On 1/21/20 6:56 PM, Jeff Layton wrote:
On Mon, 2020-01-20 at 21:20 +0800, Yan, Zheng wrote:
On 1/16/20 4:59 AM, Jeff Layton wrote:
v2:
- move cached layout to dedicated field in inode
- protect cached layout with i_ceph_lock
- wipe cached layout in __check_cap_issue
- set max_size of file to layout.stripe_unit
- set truncate_size to (u64)-1
- use dedicated CephFS feature bit instead of CEPHFS_FEATURE_OCTOPUS
- set cap_id to 1 in async created inode
- allocate inode number before submitting request
- rework the prep for an async create to be more efficient
- don't allow MDS or cap messages involving an inode until we get async
create reply
A lot of changes in this set, mostly based on Zheng and Xiubo's
comments. Performance is pretty similar to the previous set:
Untarring a kernel tarball into a cephfs takes about 98s with
async dirops disabled. With them enabled, it takes around 78s,
which is about a 25% improvement.
This is not quite ready for merge. Error handling could still be
improved. With xfstest generic/531, I see some messages like this pop
up in the ring buffer:
[ 7331.393110] ceph: ceph_async_create_cb: inode number mismatch! err=0 deleg_ino=0x100001232d9 target=0x100001232b9
Basically, we went to do an async create and got a different inode
number back than expected. That still needs investigation, but I
didn't see any test failures due to it.
Jeff Layton (10):
libceph: export ceph_file_layout_is_valid
ceph: make ceph_fill_inode non-static
ceph: make dentry_lease_is_valid non-static
ceph: make __take_cap_refs a public function
ceph: decode interval_sets for delegated inos
ceph: add flag to designate that a request is asynchronous
ceph: add infrastructure for waiting for async create to complete
ceph: add new MDS req field to hold delegated inode number
ceph: cache layout in parent dir on first sync create
ceph: attempt to do async create when possible
fs/ceph/caps.c | 34 ++++--
fs/ceph/dir.c | 13 ++-
fs/ceph/file.c | 218 +++++++++++++++++++++++++++++++++--
fs/ceph/inode.c | 50 ++++----
fs/ceph/mds_client.c | 126 ++++++++++++++++++--
fs/ceph/mds_client.h | 9 +-
fs/ceph/super.h | 16 ++-
include/linux/ceph/ceph_fs.h | 8 +-
net/ceph/ceph_fs.c | 1 +
9 files changed, 410 insertions(+), 65 deletions(-)
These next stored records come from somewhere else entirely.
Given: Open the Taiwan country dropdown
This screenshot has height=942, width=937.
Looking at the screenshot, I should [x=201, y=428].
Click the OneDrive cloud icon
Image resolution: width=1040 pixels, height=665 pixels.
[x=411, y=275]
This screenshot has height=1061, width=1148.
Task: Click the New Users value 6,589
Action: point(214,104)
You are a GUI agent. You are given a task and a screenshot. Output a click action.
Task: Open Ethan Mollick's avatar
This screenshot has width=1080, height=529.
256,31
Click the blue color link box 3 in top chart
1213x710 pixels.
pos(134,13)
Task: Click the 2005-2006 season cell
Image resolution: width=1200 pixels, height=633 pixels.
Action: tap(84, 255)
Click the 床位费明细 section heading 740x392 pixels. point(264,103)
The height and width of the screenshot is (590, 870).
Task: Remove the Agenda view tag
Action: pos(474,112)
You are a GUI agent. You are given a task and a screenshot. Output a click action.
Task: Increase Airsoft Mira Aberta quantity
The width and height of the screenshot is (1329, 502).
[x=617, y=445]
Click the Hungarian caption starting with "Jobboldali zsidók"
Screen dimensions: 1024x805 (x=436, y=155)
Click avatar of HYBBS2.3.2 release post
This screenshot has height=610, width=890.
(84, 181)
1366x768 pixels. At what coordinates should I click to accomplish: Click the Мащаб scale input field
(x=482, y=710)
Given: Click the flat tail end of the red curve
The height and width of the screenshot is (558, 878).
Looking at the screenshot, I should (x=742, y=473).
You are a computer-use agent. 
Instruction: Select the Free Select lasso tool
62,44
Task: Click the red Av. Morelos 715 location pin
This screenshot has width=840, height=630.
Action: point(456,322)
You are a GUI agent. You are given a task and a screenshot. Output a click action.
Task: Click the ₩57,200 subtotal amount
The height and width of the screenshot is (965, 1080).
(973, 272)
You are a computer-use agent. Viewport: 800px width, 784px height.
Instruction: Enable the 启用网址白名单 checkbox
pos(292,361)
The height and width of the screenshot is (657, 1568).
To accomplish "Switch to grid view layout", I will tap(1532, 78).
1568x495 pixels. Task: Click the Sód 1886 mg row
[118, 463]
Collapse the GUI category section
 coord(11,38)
An issue of kernel async unlink/create implementation is
get_caps_for_async_unlink/try_prep_async_create are called before
calling ceph_mdsc_submit_request. There is a small windows that
session's state may change. If session is in wrong state,
ceph_mdsc_submit_request() may wait and not send request immediately.
Is that a real issue (other than performance)?
We hold cap references, so assuming that the session can be reconnected
and that we keep the caps, everything should still work correctly, no?
I think it may cause more troubles for error handling (For the case that
client failed to reconnect session)
Regards
Yan, Zheng